Central Road in Des Plaines, Illinois, normally whizzing with fast cars, was empty just after noon Saturday, save for the police cars blocking entry. There was only the sound of honking geese.
Then, soft clomps came from the east, steadily growing in volume and soon accentuated with neighing. Over the horizon, a cadre of horseback riders slinked toward its destination, some snapping photos on their phone and others proudly placing their arms akimbo.
That was the first sighting of at least 1,000 equestrians who rode through a Cook County Forest Preserve in Wheeling to pay homage to Our Lady of Guadalupe, or the Virgin Mary. Saturday marked the 10th kickoff of the tradition in which mostly Latino Catholics from across the tristate area and even the U.S. made the pilgrimage to Des Plaines to visit the Guadalupana’s shrine, the most visited monument of its kind in the United States.
Many make the annual journey to the shrine to mirror the pilgrimages done in Mexico to fulfill a promise — a manda ― or give thanks to the Virgin Mary for blessings and protection. Others do it as a sacrifice as they pray for a specific need or concern.
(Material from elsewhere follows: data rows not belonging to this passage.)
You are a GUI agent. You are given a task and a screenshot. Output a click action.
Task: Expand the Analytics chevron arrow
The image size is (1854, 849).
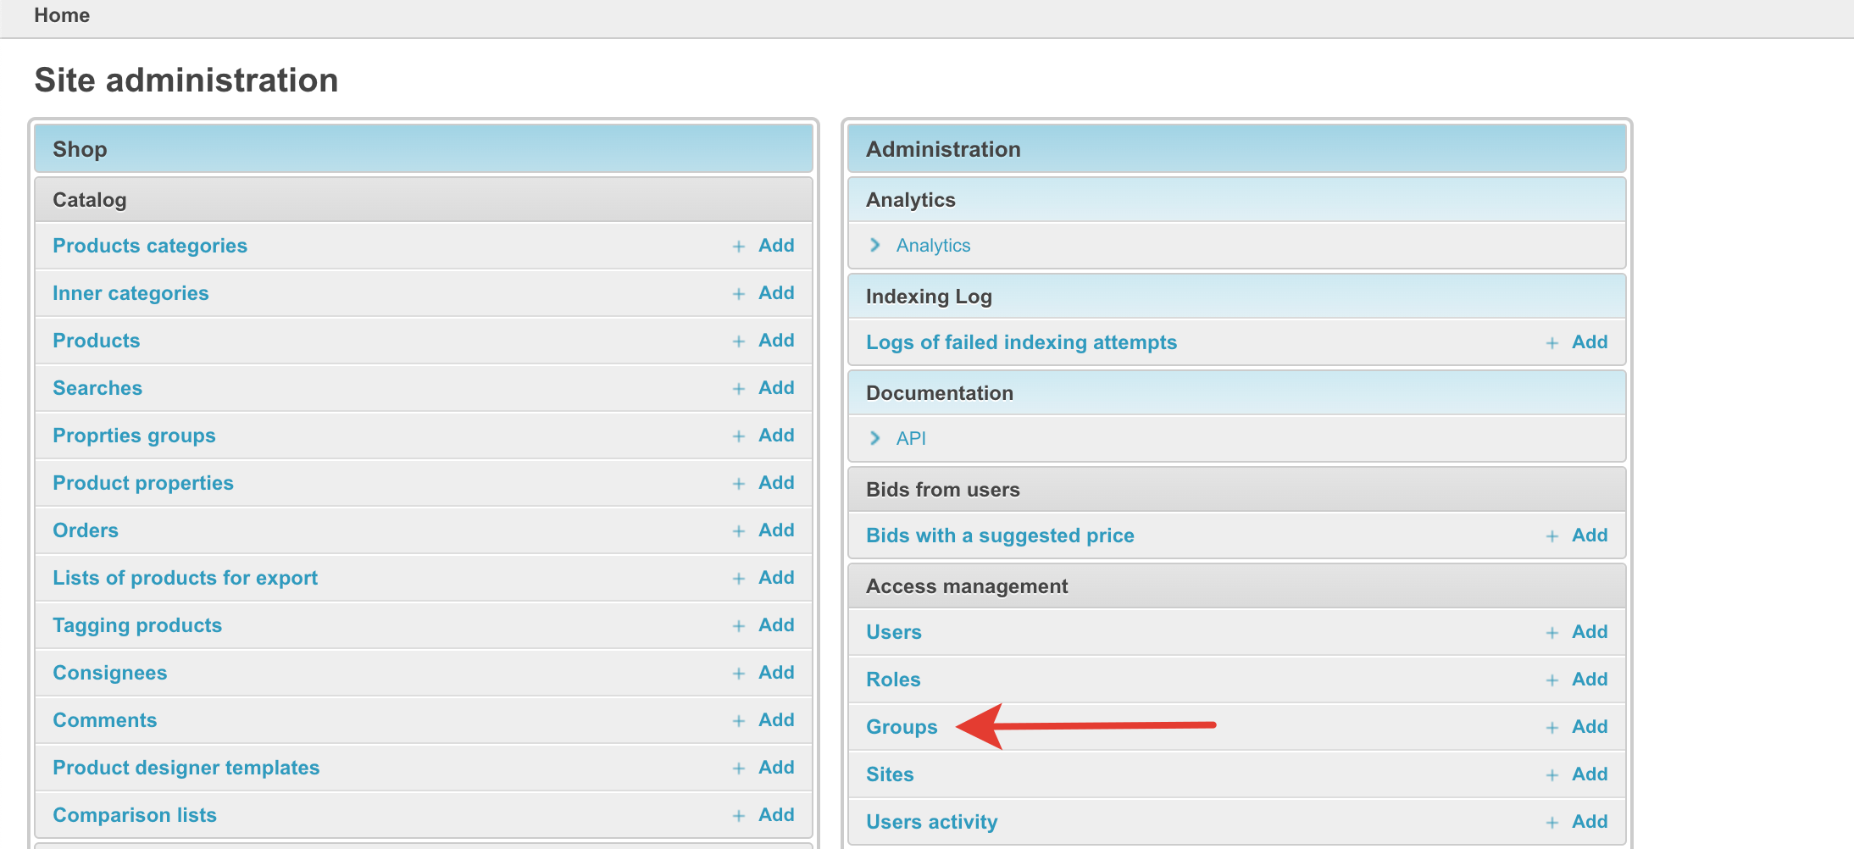tap(875, 245)
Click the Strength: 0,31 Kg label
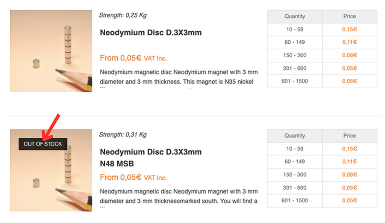 coord(123,134)
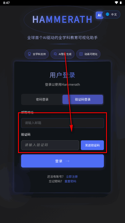
Task: Tap the play icon in 动画可视化
Action: point(81,54)
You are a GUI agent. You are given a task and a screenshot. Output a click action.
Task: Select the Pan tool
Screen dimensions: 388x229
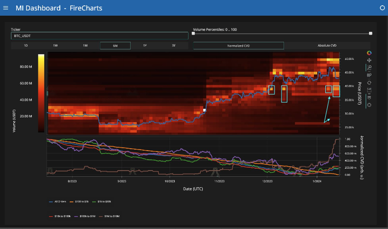point(369,60)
Arturo Gante, 48, said he traveled from Lake Station, Indiana, for his first pilgrimage to the shrine. While fixing the equipment on his horse named Colorado, he spoke of excitement over paying respects as well as praying for his family and his job.
“We’re just here to celebrate,” Gante said while tending to Colorado. “I’m Catholic, so that’s part of the church.”
Jenni Ochoa, a freshman at Eastern Illinois University, traveled to the shrine as a volunteer, fixing up the roses and other arrangements around the shrine. The visit has special meaning to Ochoa, who was baptized at the shrine’s church, but also to her elders, she said.
“It’s great just seeing everybody out here practicing their faith,” Ochoa, who grew up in Round Lake Beach, said. “Most churches were closed through the pandemic. The majority of the older Hispanic community, I feel like their faith is stronger, so it brings joy to them to be here.”
Last year, the image of Our Lady of Guadalupe, the first replica of the sacred cloak with her image in Mexico’s basilica, was taken down and stored away to deter people from congregating for a special day known as the Feast of Our Lady of Guadalupe, which draws more than 200,000 devotees each December.
Before the journey began in the morning, Napoleon Abella Calzada, 16, watched as his father guided his horse to waltz back and forth on the grass. It was the boy’s first pilgrimage of this size, and he was in awe at the crowd that was prepared to join his father.